Your goal » Scan the entries below for the word "field" and copy every line where it turns up.
:: The data
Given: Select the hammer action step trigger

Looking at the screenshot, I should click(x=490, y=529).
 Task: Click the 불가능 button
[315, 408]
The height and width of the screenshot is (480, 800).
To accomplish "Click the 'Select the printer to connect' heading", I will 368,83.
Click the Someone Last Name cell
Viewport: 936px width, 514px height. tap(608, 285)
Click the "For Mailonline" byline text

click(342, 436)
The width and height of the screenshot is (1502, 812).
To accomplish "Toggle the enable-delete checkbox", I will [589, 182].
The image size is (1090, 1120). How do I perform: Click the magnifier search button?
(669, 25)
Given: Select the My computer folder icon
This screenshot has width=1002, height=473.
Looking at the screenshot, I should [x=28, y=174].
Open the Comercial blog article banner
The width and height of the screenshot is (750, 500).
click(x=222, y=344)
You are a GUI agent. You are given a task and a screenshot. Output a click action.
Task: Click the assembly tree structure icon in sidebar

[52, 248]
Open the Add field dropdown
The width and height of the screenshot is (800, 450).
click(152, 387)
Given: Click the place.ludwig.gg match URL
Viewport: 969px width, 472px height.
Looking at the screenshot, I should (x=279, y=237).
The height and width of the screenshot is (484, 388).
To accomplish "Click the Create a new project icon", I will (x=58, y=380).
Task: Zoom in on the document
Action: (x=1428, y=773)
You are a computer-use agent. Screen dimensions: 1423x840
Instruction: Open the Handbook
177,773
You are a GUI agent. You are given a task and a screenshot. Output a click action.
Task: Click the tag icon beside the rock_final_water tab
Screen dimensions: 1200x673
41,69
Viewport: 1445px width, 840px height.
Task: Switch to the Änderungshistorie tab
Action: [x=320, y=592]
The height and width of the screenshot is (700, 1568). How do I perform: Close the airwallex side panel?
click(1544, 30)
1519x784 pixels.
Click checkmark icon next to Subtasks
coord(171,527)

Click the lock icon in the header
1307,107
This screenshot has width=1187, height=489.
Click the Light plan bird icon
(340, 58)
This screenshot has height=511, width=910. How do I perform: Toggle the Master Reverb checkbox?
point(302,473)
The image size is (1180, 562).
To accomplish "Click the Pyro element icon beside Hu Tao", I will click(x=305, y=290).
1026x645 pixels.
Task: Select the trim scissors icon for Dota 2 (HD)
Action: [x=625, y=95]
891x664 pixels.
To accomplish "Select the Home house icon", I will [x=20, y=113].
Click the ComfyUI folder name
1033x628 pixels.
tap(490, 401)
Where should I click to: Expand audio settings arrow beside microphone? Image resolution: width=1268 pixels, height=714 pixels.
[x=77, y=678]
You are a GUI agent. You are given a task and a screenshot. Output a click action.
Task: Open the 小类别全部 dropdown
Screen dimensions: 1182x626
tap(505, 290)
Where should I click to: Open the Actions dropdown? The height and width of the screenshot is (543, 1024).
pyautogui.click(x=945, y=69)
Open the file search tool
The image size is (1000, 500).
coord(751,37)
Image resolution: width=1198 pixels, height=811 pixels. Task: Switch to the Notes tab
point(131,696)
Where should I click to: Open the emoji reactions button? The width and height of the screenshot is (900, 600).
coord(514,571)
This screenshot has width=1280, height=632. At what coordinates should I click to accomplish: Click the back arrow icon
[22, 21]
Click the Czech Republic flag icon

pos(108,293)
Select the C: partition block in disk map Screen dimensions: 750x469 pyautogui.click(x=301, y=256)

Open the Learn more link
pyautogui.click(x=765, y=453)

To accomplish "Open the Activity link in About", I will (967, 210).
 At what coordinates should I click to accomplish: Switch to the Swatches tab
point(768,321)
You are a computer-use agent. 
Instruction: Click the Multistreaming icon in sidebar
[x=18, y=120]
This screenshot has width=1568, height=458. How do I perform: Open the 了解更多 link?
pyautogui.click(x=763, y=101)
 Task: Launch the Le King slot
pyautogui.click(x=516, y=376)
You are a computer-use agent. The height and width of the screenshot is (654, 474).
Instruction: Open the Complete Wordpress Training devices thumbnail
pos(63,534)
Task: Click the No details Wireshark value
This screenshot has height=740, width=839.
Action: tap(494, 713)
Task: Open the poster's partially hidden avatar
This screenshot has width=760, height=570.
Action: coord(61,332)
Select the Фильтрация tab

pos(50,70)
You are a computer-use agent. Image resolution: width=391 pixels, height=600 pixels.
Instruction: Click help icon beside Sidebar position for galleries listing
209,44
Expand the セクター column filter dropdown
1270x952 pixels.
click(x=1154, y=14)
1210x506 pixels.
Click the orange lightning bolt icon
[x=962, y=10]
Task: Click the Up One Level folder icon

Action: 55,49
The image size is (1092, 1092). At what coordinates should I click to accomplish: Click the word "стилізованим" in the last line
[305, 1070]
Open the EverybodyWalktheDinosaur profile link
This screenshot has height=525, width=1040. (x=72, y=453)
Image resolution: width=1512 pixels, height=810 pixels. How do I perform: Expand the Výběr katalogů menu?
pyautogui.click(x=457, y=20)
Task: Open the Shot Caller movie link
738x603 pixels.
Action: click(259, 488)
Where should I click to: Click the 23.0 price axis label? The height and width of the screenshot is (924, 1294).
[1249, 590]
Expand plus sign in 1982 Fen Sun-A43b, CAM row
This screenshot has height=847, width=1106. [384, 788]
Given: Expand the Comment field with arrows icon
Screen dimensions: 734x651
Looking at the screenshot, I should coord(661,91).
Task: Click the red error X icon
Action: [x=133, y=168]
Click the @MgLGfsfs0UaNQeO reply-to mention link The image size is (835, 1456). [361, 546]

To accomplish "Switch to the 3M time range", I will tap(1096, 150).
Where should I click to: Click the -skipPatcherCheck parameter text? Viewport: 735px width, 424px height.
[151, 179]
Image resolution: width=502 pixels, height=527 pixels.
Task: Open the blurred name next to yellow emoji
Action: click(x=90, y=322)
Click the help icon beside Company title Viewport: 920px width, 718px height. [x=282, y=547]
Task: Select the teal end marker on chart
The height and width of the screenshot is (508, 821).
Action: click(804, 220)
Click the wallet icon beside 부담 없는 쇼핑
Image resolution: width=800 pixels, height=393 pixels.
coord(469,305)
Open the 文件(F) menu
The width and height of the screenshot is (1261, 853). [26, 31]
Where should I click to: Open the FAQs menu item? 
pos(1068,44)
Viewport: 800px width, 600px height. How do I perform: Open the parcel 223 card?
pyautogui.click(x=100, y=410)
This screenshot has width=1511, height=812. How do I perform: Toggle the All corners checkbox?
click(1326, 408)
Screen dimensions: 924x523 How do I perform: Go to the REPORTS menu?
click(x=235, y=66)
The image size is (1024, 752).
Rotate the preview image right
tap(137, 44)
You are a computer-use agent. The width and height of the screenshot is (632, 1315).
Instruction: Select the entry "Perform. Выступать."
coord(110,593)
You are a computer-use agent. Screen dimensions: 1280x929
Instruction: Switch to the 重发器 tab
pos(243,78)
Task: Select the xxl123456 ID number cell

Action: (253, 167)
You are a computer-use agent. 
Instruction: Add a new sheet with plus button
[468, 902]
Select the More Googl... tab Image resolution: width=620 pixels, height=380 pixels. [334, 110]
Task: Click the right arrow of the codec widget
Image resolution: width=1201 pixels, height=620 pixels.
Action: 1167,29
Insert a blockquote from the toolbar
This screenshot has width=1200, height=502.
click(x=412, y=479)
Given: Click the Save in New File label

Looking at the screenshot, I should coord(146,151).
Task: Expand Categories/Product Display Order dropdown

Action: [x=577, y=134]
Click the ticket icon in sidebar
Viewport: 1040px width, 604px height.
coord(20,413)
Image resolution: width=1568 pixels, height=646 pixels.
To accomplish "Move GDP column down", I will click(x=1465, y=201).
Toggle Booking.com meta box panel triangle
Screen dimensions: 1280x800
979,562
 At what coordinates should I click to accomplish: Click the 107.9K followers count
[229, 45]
::::
Written solution »
Open the Add field dropdown
Given: Expand the Comment field with arrows icon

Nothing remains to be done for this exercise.